Print the lines of the entries below exactly, starting at the line containing "At what coordinates should I click to accomplish: Switch" and ending at the line containing "Action: pyautogui.click(x=205, y=353)". Include both of those lines.
== == ==
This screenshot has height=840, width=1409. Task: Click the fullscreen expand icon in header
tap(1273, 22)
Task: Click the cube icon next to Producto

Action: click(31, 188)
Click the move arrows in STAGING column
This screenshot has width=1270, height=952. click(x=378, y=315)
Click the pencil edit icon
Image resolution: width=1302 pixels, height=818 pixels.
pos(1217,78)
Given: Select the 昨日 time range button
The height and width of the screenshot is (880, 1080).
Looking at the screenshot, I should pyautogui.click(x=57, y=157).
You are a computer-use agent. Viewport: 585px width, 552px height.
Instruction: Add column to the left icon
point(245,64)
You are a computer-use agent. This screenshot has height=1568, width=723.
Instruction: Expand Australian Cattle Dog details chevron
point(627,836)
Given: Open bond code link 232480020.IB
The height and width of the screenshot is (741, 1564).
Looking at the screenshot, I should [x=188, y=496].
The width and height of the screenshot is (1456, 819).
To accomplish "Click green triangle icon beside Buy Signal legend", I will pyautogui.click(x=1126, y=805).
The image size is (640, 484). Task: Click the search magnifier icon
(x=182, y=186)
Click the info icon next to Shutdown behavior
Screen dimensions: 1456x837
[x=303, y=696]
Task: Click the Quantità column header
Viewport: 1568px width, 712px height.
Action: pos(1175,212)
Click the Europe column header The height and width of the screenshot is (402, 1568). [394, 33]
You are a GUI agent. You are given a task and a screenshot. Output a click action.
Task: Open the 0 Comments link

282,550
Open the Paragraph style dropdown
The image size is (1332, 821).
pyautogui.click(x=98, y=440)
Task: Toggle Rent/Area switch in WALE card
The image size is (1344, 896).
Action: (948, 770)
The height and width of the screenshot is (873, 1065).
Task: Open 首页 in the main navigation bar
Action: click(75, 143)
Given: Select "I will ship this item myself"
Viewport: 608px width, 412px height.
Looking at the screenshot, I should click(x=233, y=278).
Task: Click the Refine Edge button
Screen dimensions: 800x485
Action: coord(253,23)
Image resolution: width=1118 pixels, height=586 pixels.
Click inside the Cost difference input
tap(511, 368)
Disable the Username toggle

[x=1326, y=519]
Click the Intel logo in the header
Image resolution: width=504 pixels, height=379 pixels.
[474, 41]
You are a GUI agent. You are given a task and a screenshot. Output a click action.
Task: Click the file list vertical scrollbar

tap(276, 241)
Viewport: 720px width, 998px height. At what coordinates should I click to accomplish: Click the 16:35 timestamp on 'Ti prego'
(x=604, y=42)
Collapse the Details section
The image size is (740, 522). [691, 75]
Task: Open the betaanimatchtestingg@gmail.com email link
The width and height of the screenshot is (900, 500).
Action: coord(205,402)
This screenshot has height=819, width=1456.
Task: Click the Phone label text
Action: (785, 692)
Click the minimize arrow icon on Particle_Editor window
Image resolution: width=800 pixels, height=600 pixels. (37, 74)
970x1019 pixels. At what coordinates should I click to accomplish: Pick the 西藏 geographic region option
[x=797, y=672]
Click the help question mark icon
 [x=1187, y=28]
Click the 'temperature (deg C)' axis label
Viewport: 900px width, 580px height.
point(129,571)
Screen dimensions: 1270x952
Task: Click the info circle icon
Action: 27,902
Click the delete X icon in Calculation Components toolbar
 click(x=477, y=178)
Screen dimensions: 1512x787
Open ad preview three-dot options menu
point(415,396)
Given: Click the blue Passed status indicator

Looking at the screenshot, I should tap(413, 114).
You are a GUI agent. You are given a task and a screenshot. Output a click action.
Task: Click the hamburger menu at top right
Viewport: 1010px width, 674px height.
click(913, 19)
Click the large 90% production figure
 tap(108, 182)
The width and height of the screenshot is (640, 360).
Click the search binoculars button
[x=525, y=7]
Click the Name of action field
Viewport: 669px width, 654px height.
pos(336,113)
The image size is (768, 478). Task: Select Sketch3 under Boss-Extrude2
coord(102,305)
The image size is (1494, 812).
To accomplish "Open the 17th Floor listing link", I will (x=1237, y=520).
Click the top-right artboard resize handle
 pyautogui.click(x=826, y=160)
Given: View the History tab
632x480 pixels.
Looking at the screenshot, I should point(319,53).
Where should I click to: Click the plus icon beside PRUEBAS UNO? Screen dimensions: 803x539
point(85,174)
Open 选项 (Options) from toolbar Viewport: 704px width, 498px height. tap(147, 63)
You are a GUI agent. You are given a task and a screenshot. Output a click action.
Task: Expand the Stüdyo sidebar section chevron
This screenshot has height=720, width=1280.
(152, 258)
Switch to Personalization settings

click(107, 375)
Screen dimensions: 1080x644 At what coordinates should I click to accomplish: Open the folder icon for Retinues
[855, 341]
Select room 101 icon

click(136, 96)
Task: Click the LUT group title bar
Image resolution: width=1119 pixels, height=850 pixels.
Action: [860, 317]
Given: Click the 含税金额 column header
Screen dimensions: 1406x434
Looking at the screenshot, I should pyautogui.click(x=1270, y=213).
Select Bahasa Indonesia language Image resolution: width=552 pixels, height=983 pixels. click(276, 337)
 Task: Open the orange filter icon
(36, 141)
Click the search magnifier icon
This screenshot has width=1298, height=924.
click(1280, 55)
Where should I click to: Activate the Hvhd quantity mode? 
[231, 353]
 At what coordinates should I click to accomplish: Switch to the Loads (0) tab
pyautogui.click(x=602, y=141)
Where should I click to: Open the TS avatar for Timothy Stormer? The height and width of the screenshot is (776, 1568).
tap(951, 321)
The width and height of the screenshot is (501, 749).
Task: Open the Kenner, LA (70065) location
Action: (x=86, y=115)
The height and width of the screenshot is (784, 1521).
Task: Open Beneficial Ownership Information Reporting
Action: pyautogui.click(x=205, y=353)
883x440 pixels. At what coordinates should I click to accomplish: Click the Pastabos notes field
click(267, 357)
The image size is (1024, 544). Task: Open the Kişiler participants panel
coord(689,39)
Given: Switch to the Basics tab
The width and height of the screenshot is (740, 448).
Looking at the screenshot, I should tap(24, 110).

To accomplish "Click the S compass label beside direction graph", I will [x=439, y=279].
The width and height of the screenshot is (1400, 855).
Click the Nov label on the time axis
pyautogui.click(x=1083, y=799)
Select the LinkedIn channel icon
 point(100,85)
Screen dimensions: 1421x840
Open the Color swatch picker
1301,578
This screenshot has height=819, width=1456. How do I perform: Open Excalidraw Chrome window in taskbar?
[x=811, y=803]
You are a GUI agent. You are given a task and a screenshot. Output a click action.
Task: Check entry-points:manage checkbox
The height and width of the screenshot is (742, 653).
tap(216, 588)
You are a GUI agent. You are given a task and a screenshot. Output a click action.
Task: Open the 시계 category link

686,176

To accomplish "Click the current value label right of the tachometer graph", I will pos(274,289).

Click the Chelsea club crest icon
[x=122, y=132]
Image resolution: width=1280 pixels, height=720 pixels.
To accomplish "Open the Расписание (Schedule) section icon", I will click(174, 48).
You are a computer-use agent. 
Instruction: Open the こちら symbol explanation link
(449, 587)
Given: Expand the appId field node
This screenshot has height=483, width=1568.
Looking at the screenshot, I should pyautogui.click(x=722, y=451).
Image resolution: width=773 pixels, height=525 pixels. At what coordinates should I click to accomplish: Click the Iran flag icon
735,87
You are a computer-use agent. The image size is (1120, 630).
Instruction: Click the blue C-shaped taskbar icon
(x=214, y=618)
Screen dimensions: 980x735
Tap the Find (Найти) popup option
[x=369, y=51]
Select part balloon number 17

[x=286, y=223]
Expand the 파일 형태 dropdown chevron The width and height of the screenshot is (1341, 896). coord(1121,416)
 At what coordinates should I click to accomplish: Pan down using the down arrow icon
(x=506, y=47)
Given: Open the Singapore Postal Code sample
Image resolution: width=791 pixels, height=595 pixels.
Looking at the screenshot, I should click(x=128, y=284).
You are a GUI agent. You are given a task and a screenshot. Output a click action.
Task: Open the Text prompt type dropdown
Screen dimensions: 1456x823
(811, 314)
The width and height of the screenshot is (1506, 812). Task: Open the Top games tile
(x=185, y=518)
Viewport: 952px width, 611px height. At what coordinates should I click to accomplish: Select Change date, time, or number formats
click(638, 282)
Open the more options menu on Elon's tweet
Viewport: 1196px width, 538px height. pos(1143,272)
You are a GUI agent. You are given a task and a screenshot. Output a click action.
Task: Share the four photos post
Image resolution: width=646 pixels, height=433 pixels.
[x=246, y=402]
== == ==
**TASK RESPONSE**
 At what coordinates should I click to accomplish: Switch to the Loads (0) tab
pyautogui.click(x=602, y=141)
Where should I click to: Open the TS avatar for Timothy Stormer? The height and width of the screenshot is (776, 1568).
tap(951, 321)
The width and height of the screenshot is (501, 749).
Task: Open the Kenner, LA (70065) location
Action: (x=86, y=115)
The height and width of the screenshot is (784, 1521).
Task: Open Beneficial Ownership Information Reporting
Action: pyautogui.click(x=205, y=353)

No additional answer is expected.